De esa manera un sector podrá regresarse a la temperatura ambiente para ser reparado, mientras que los demás continuarán congelados a -271 0C. El sistema criogénico experimentará modificaciones sensibles, pues sabemos que los objetos, en particular, los metálicos, se dilatan y contraen debido a cambios mínimos de temperatura.  

No todos lo hacen igual, algunos se ensanchan o aprietan más que otros. Un estudio minucioso de dichos fenómenos les permitirá aplicar diversos sistemas de compensación, una especie de acordeones y soportes con rueditas. El objetivo es compensar el movimiento por dilatación o contracción y garantizar un enfriamiento homogéneo a lo largo del túnel de 27 kilómetros donde descansa el LHC. 

“Otro problema importante tiene que ver con la estructura atómica del tubo de vacío”, sigue Isabel, “de manera que obtengamos un haz más duradero y las dianas, las colisiones afortunadas, se multipliquen, como he dicho, en un orden de magnitud”.  

Recordemos que los tubos de vacío no son perfectos y suelen colarse partículas que pueden contaminar el experimento. Hasta ahora utilizaban lo que Béjar Alonso llama un “tapamoscas”, esto es, un dispositivo que atrae las partículas indeseables, como moscas, hacia las paredes. Acto seguido, las bombean para extraerlas.  
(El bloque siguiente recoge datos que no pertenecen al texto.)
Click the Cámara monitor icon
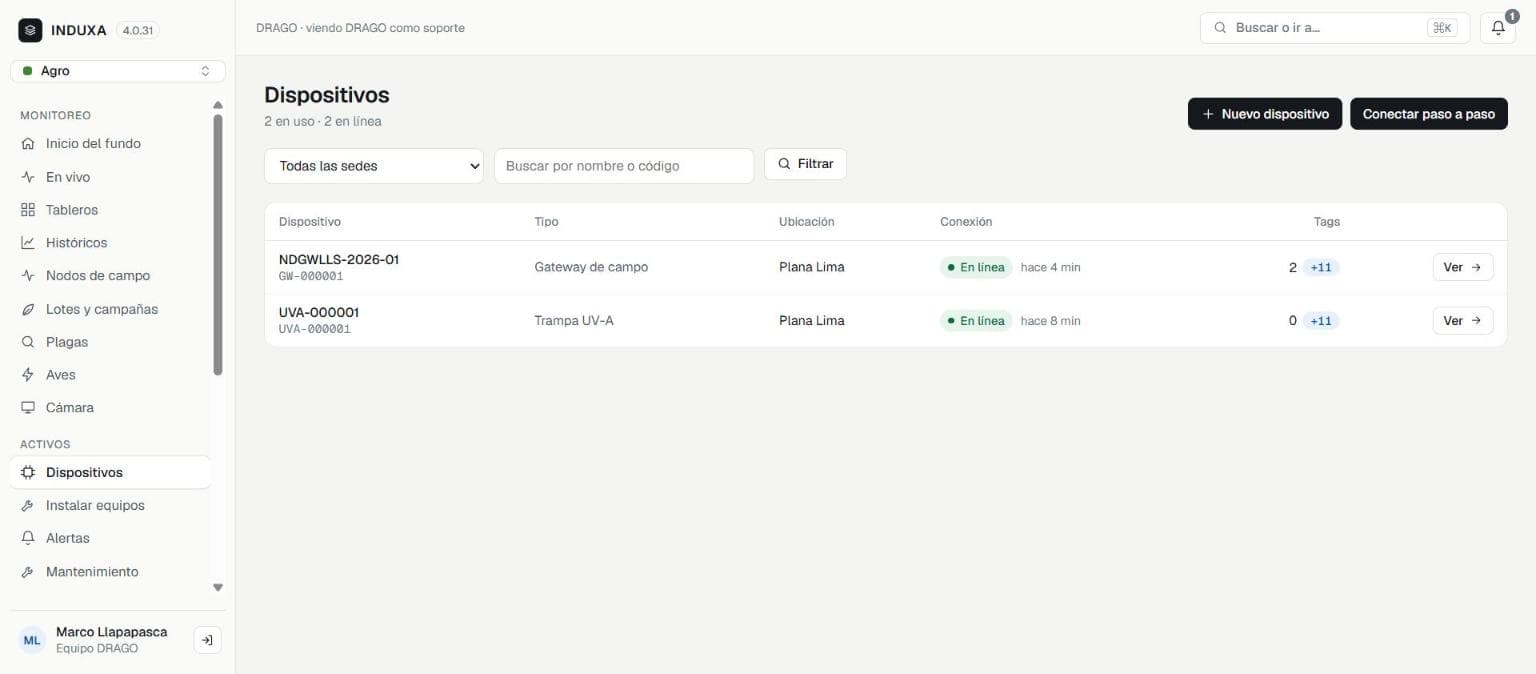Screen dimensions: 1536x674 pyautogui.click(x=28, y=408)
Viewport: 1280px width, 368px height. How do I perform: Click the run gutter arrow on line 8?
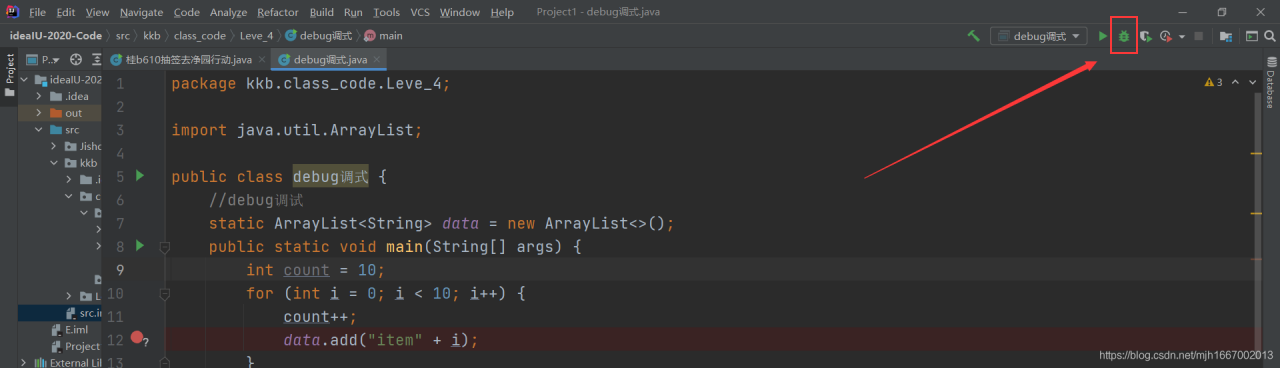click(x=139, y=245)
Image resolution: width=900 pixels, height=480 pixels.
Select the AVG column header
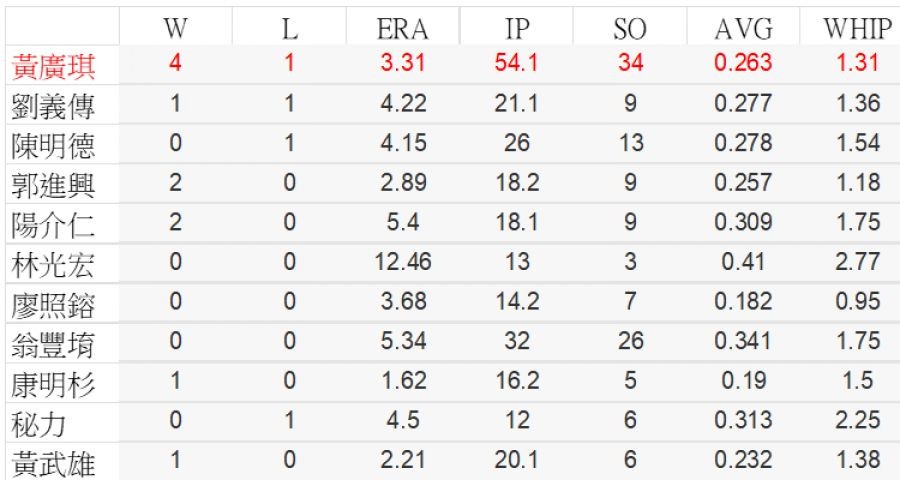tap(743, 29)
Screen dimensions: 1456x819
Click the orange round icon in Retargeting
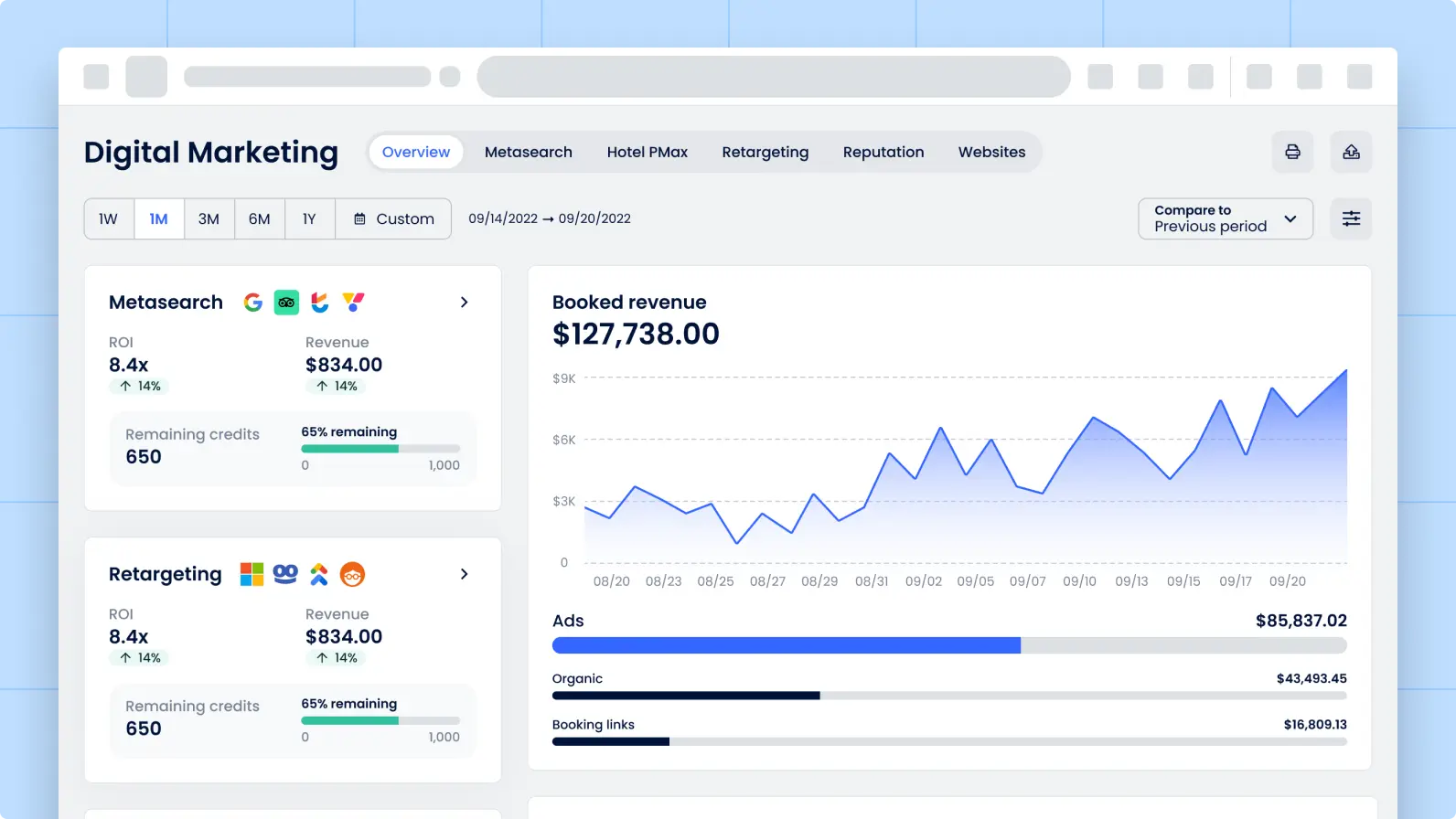[352, 574]
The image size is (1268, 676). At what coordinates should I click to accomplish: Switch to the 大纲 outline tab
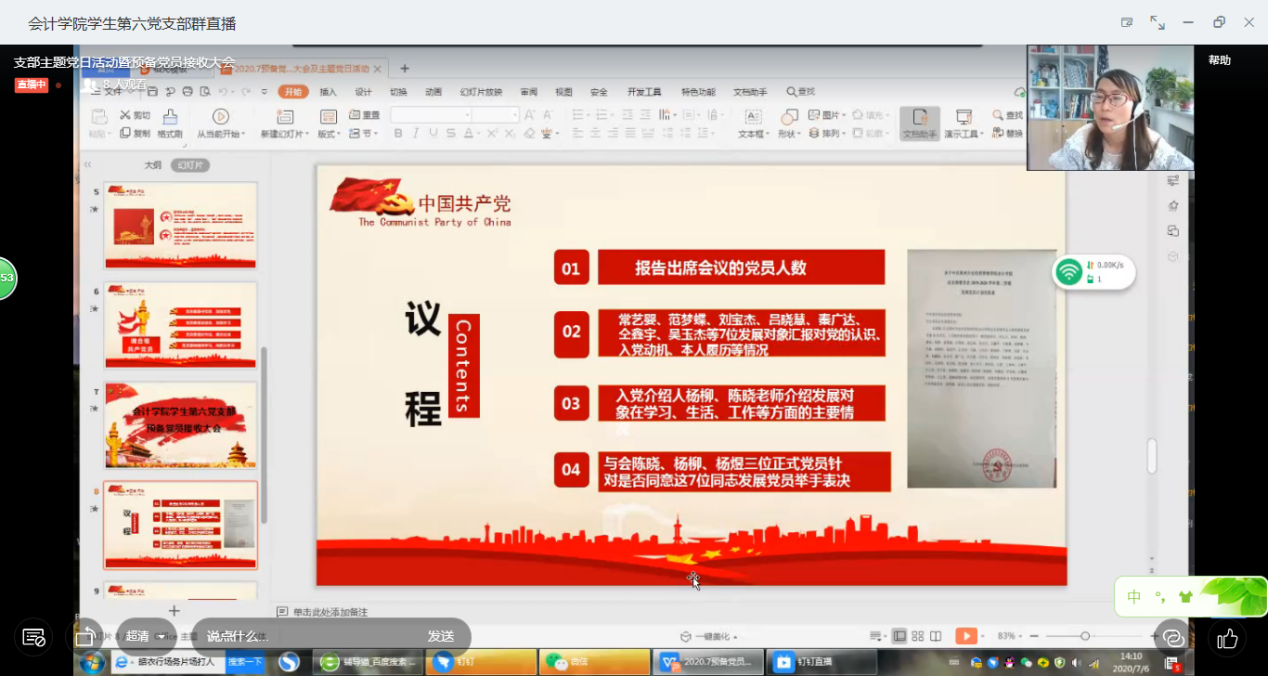click(152, 166)
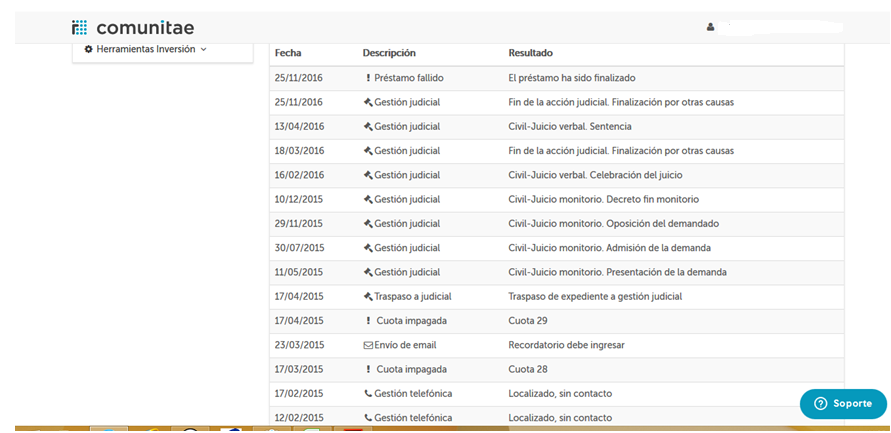Click the Recordatorio debe ingresar result
This screenshot has height=433, width=891.
[x=566, y=345]
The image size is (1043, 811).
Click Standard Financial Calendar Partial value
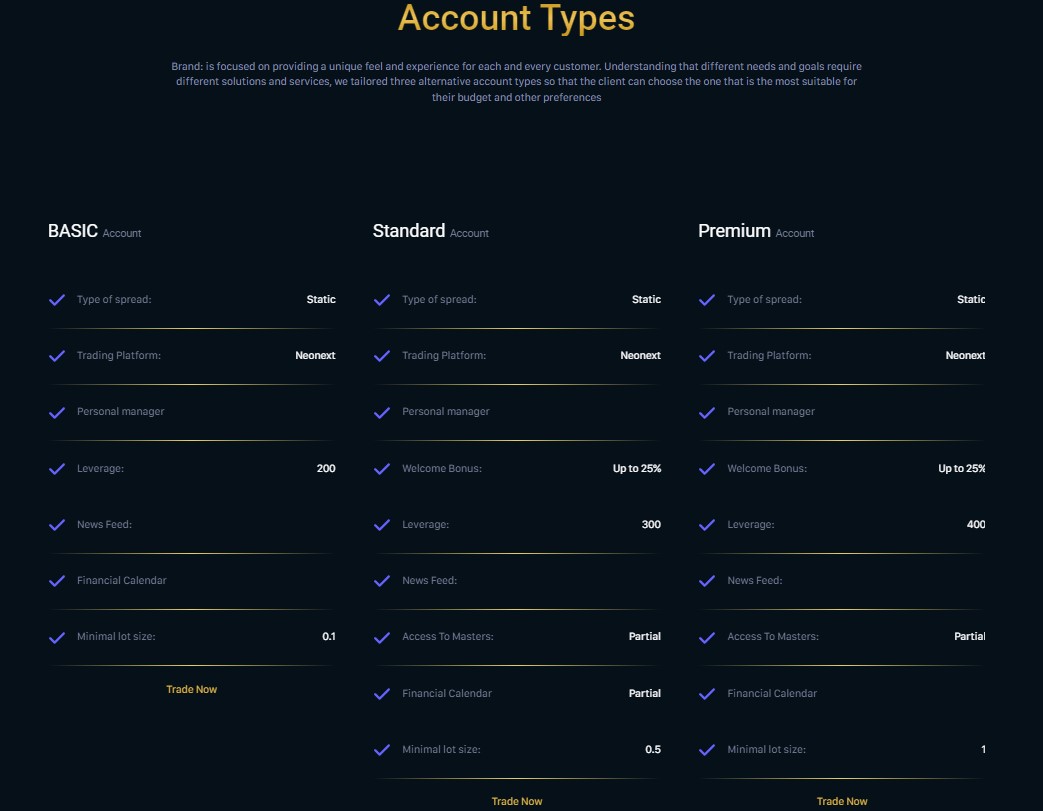[645, 693]
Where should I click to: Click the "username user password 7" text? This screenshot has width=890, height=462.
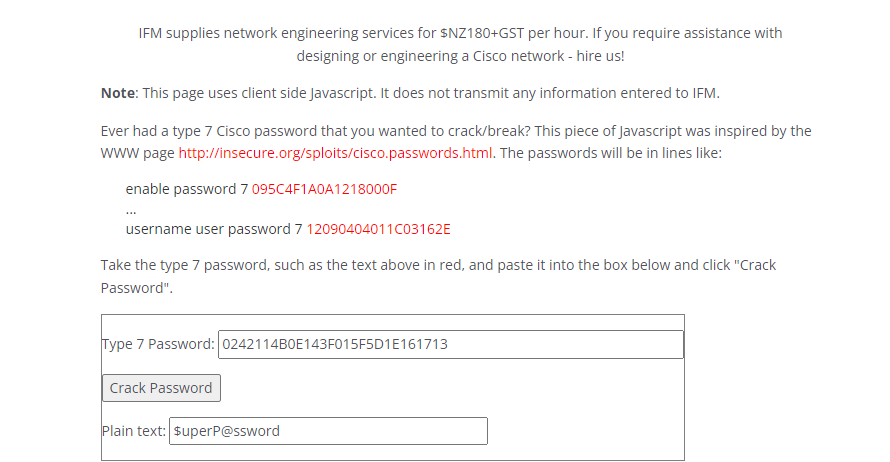[x=213, y=229]
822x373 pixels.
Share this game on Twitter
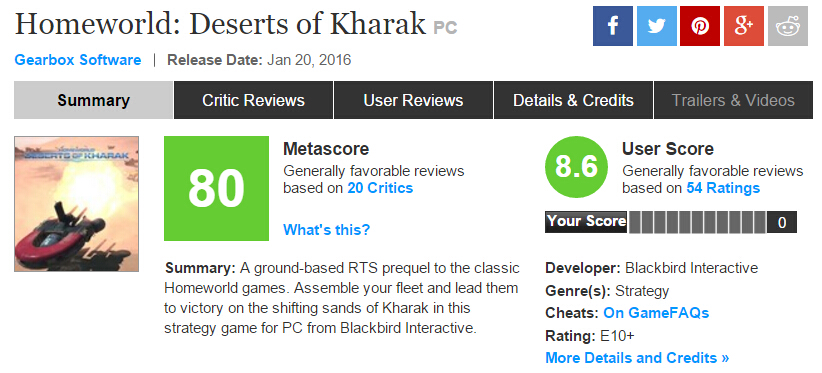click(x=656, y=26)
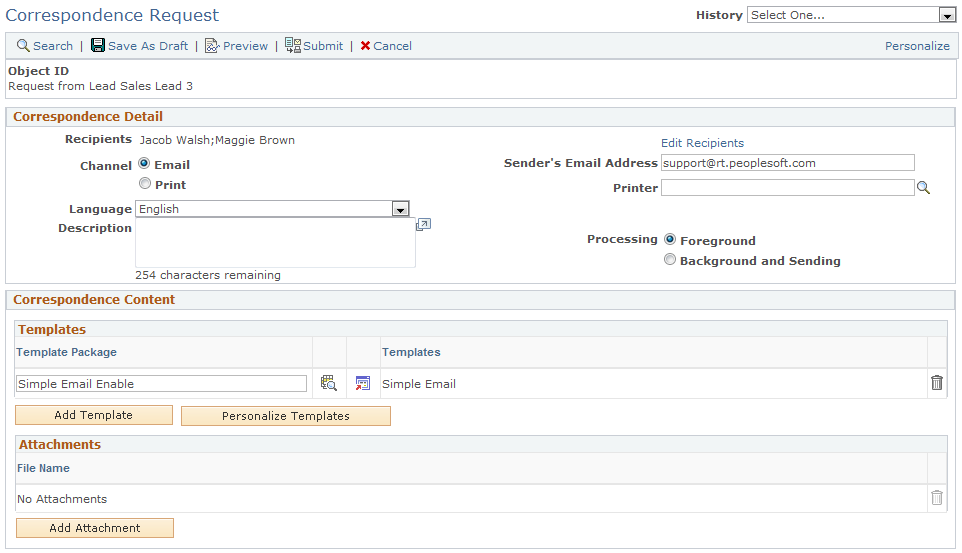Click the Search magnifier icon in toolbar
This screenshot has height=553, width=962.
23,46

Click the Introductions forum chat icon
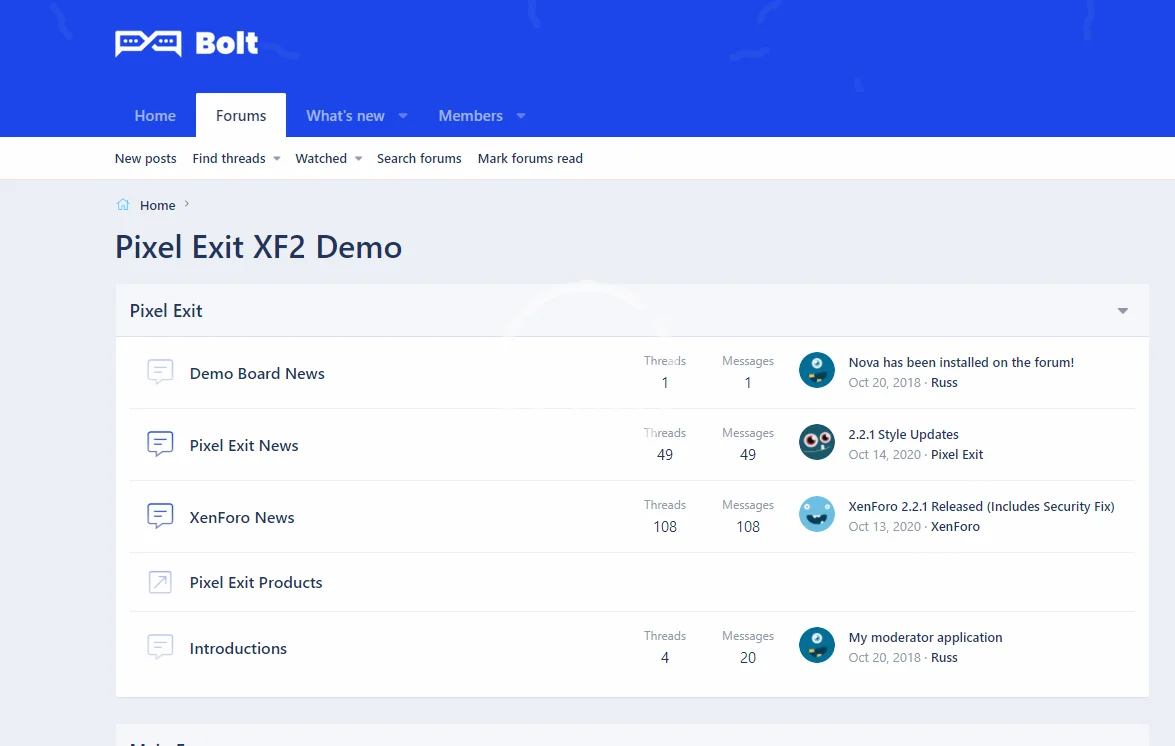tap(160, 648)
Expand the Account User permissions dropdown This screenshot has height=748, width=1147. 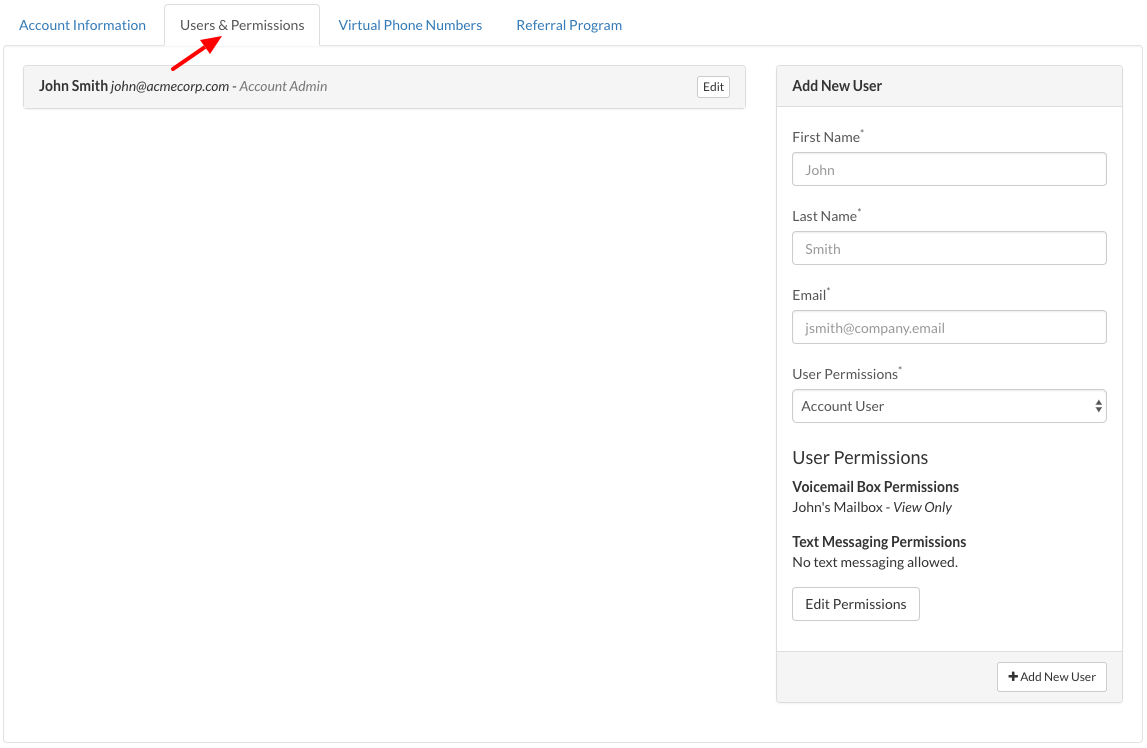[949, 406]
Sin embargo, ese bombeo también altera el haz principal y al final no es tan eficaz deshaciéndose de “las moscas” subatómicas. Mediante un rayo láser generaron una novedosa estructura, granular, que hace más eficiente la atracción de tales partículas intrusas, sin necesidad de bombear para extraerlas.  

“Se trata del proyecto más importante del CERN ahora y, quizás, de la física de altas energías en los próximos años”, concluye Isabel. 

Primera cavidad de cangrejo; está hecha de niobio. Foto: CERN.